Autre frein de taille : le problème de la formation et du manque de spécialistes réparation en France. 13 A'tipik s’y attaque en développant, avec son OPCO, une formation de 160 à 200 heures, s’intégrant dans le dispositif AFEST (Action de Formation En Situation de Travail) et visant une certification en 2025. “Notre centre de formation à la réparation permettrait de répondre à des besoins énormes. La formation de base est celle de couturier mais la nôtre sera spécifique à la réparation. L’idée est d’inciter davantage de personnes à s’installer avec cette activité. Ce faisant, on réduira les déchets textiles”, explique Sahouda Maallem.

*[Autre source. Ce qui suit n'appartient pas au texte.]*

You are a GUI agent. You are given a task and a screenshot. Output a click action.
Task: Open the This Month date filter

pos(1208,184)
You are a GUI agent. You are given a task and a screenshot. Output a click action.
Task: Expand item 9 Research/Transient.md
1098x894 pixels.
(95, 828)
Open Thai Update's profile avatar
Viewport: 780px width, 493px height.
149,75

De son côté, Myriam Mentfakh (LeLabPlus) souligne qu’elle bénéficie déjà d’un “un personnel très qualifié”, tous ses salariés étant capables de réparer. Mais l’objectif de son entreprise est aussi “de former la nouvelle génération à la réparation”. L’entreprise est agréée Qualiopi depuis 2022 sur plusieurs modules de formation, dont un sur la revalorisation et la réparation.

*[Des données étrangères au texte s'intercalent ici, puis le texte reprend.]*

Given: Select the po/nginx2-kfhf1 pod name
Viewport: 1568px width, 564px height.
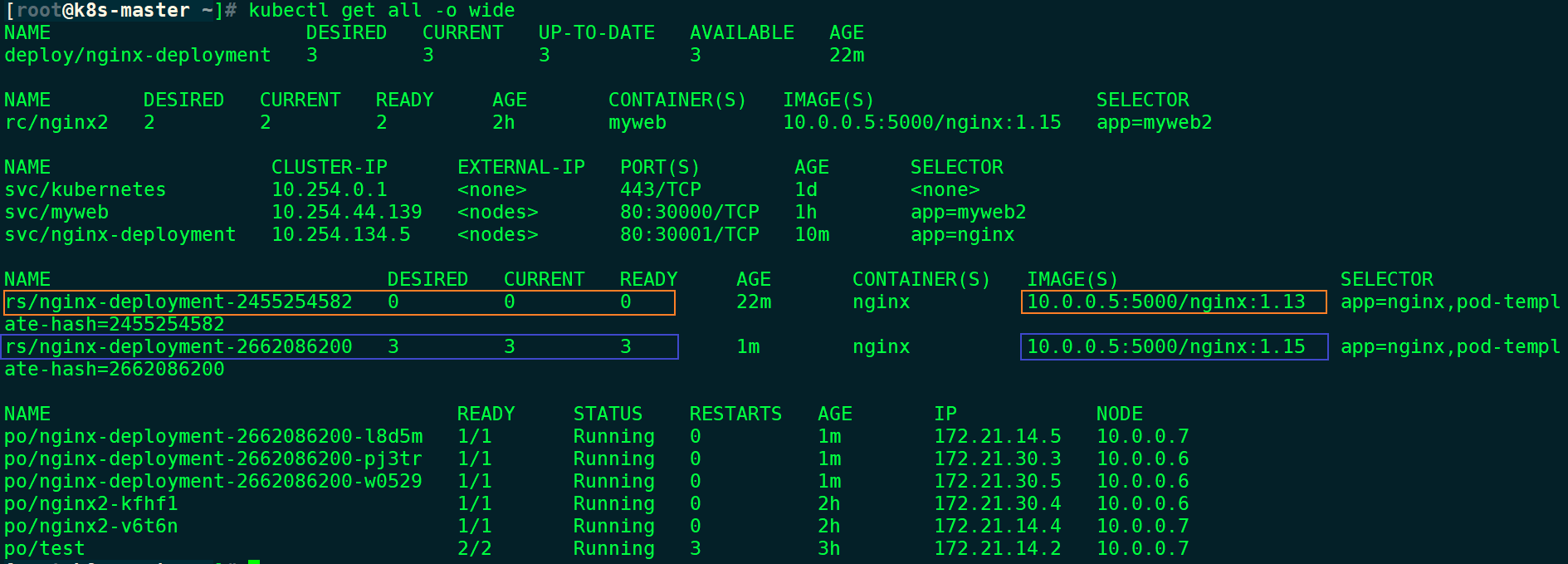Looking at the screenshot, I should coord(91,504).
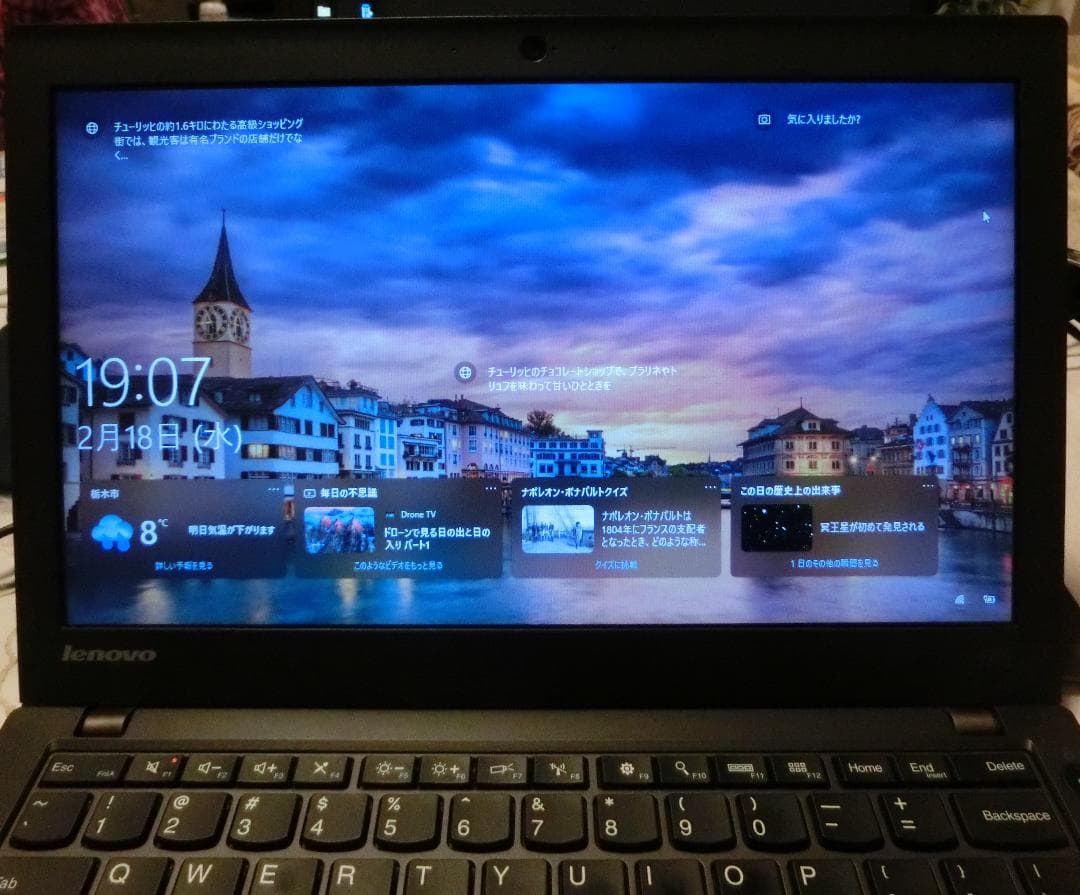Open the options menu on the 毎日の不思議 card
1080x895 pixels.
pyautogui.click(x=493, y=487)
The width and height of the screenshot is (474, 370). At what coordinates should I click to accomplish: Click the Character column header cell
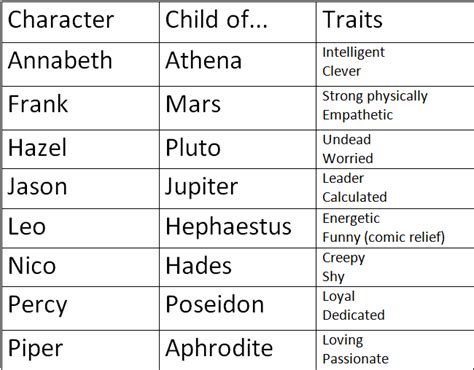pyautogui.click(x=81, y=22)
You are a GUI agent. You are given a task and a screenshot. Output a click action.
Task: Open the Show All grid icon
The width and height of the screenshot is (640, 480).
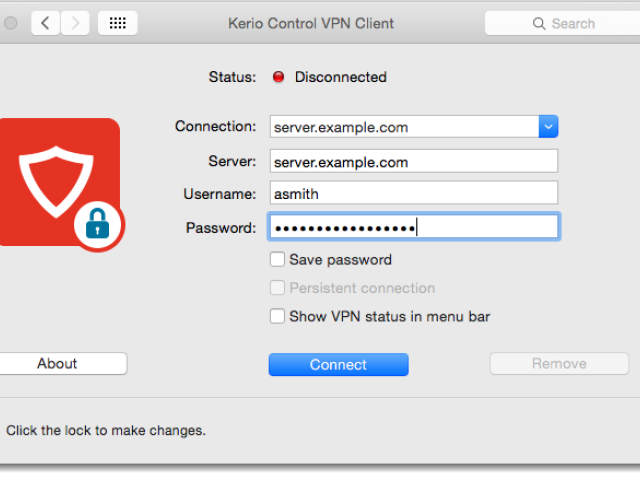[117, 23]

Coexistence d’ateliers ESS et d’entreprises privées
Par ailleurs, la dirigeante observe que “la réparation est aujourd’hui essentiellement réalisée par des structures ESS. C’est bien mais elles ne doivent pas être seules à s’en charger, les personnes y travaillant s’en allant en fin de formation. Or, le métier de réparateur doit être pérenne”. Selon elle, il faut donc “une véritable passerelle entre les structures de l’ESS et les PME, permettant à ces dernières de s’approprier les savoir-faire et de structurer la réparation de manière viable à long terme. Les PME, tout en respectant les impératifs de rentabilité, doivent pouvoir s’engager dans la réparation avec des modèles solides et durables. Cette complémentarité entre structures privées et ESS est essentielle pour garantir la continuité des savoir-faire et pour répondre efficacement aux besoins de réparation”.
Au final, le jeu de la réparation doit être gagnant-gagnant pour tous : les consommateurs, qui pourront garder plus longtemps leurs articles, les marques, qui les fidéliseront et les fabricants et réparateurs Made in France, qui s’offriront un nouveau débouché rentable. "Pour avoir un impact réel et mettre fin à la surproduction, il est impératif de placer la revalorisation et la réparation au cœur de nos pratiques", conclut Myriam Mentfakh, dirigeante de LeLabPlus.